The Perfect Neighbor Analysis: Examining a Notorious Shooting Through the Lens of a State Officer's Body Camera
The true crime genre has a new medium, or perhaps even a whole new language and structure: police body cam footage. Faces of victims, witnesses and possible perpetrators loom up to the cameras, sometimes in the harsh glare of vehicle beams or flashlights as the police arrive, their expressions and tones expressing wariness or fear or anger or suspiciously contrived innocence. And we often catch sight of the expressions of the officers themselves, one waiting impassively while the other conducts the inquiry with what sometimes seems like remarkable hesitation – though maybe this is because they know they are being recorded.
An Emerging Pattern in Non-Fiction Cinema
We have already had the streaming service true-crime documentary The Gabby Petito Case, about the slaying of an social media personality by her boyfriend, whose main point of interest was body cam footage and in which, as in this film, the police seemed surprisingly lenient with the perpetrator. There is also the acclaimed short film Incident by Bill Morrison, composed entirely of body cam film. Now comes Geeta Gandbhir’s documentary about the grim case of a Florida mother in a city in Florida, a woman of colour whose children reportedly bothered and tormented her white neighbour, Susan Lorincz. In 2023, after an escalating series of neighborhood conflicts in which the authorities were repeatedly called, the accused fatally shot Owens through her closed front door, when Owens went to Lorincz’s house to confront her about hurling items at her children.
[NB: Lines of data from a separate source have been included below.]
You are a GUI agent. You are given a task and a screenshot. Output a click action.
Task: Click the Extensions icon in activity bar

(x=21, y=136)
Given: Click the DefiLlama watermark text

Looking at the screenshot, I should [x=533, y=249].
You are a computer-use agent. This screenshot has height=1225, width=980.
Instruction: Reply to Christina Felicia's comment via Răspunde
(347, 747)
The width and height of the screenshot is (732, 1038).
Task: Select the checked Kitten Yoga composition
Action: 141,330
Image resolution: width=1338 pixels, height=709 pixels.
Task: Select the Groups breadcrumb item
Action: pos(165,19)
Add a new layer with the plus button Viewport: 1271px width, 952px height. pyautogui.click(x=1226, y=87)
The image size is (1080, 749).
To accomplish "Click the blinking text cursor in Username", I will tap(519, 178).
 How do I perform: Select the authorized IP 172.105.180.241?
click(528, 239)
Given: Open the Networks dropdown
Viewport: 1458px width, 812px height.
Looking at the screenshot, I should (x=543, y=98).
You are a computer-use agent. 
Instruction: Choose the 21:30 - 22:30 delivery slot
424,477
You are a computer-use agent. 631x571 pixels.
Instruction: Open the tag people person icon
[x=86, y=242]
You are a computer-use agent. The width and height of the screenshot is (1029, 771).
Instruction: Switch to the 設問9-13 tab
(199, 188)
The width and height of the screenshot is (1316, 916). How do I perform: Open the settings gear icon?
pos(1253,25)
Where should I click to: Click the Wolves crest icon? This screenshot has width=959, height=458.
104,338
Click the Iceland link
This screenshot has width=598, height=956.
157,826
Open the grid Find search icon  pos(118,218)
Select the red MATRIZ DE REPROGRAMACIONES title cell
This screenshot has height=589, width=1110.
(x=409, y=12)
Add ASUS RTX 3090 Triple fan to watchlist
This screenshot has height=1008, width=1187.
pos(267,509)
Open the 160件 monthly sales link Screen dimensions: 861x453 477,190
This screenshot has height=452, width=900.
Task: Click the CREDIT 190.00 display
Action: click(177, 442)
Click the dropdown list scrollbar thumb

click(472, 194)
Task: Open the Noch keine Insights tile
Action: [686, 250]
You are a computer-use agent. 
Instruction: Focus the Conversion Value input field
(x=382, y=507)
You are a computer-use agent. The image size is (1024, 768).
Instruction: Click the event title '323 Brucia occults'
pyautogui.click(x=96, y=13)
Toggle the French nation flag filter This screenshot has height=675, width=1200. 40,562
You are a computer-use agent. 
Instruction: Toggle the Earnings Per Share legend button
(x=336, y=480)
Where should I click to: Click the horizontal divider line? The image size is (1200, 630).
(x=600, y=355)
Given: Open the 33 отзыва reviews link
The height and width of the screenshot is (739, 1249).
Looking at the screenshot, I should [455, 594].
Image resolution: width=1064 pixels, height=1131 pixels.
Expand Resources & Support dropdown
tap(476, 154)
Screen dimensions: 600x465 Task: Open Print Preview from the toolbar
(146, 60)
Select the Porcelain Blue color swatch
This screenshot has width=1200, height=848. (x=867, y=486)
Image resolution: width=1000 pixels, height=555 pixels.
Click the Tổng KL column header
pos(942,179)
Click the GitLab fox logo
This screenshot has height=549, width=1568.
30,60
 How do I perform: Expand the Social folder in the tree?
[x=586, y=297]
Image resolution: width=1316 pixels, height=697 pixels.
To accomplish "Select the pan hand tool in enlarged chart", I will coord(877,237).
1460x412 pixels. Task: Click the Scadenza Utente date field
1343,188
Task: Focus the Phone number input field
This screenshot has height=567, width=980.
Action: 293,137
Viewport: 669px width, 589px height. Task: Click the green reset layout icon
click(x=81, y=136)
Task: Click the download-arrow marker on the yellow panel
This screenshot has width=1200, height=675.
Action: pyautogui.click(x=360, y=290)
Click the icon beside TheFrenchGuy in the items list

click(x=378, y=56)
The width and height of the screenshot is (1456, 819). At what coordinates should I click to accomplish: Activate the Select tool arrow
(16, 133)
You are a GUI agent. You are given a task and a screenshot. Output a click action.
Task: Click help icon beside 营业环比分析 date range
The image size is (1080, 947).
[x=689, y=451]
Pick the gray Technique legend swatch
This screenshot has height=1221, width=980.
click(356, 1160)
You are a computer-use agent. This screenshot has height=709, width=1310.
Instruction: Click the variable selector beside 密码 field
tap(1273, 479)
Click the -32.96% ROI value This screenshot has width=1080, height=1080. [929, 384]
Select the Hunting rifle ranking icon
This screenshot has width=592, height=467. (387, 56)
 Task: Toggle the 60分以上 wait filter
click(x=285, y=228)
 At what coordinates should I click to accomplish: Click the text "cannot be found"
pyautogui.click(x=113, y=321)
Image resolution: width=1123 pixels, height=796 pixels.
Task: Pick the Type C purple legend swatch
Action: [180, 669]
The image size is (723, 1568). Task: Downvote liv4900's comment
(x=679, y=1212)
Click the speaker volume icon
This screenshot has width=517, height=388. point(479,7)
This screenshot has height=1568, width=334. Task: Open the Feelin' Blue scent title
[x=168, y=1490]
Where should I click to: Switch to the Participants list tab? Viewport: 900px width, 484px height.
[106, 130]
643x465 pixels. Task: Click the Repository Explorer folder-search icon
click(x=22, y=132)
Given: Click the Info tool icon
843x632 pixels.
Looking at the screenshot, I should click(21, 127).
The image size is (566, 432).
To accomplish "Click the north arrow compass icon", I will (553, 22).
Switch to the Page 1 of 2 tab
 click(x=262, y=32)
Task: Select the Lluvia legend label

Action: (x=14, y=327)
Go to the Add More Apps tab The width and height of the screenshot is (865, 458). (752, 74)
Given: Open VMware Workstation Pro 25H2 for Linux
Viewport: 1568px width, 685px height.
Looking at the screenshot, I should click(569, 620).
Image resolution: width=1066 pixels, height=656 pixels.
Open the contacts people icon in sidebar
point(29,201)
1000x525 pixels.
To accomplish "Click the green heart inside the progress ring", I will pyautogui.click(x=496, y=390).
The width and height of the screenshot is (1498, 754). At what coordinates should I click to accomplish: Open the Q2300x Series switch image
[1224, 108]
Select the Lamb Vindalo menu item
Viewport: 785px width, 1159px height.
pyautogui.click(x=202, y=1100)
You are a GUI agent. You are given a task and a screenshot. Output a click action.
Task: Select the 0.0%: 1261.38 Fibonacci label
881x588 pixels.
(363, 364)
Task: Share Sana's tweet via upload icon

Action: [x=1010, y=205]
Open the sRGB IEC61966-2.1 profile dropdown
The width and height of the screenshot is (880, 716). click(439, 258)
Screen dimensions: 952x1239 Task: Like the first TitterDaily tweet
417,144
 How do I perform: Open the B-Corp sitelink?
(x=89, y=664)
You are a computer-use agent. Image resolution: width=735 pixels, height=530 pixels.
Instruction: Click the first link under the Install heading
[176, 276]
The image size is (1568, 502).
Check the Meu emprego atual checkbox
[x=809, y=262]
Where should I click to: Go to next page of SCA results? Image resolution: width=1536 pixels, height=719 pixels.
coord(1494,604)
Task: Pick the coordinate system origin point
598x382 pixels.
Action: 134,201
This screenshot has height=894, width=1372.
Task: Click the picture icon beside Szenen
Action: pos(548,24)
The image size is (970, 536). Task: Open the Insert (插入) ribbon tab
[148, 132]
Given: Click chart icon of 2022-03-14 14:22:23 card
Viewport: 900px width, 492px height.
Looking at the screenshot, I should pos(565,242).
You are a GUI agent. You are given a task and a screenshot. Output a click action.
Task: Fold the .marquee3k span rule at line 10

The Investigation and Legal Context
The arresting officers found proof that the suspect had done online research into the state's self-defense statutes, which permit residents and others to use firearms if there is a reasonable belief of danger. The movie builds its story with the body cam footage captured during the multiple officer calls to the scene before the killing, and then at the horrific and chaotic crime scene itself – prefaced by 911 audio material of the caller calling the police in a melodramatically shaky voice. There is also police cell footage of Lorincz which has a disturbing, unsettling appeal.
Depiction of the Suspect
The film does not really imply anything too complex about the neighbor, or any extenuating circumstance. She is clearly unstable, although the kids are heard calling her “the Karen”, an hurtful taunt. The film is showcased as an example of how self-defense regulations generate senseless and tragic violence. But the fact of gun ownership and the second amendment (that historic American constitutional privilege that a late commentator notoriously said made gun deaths a necessary cost) is not much emphasized.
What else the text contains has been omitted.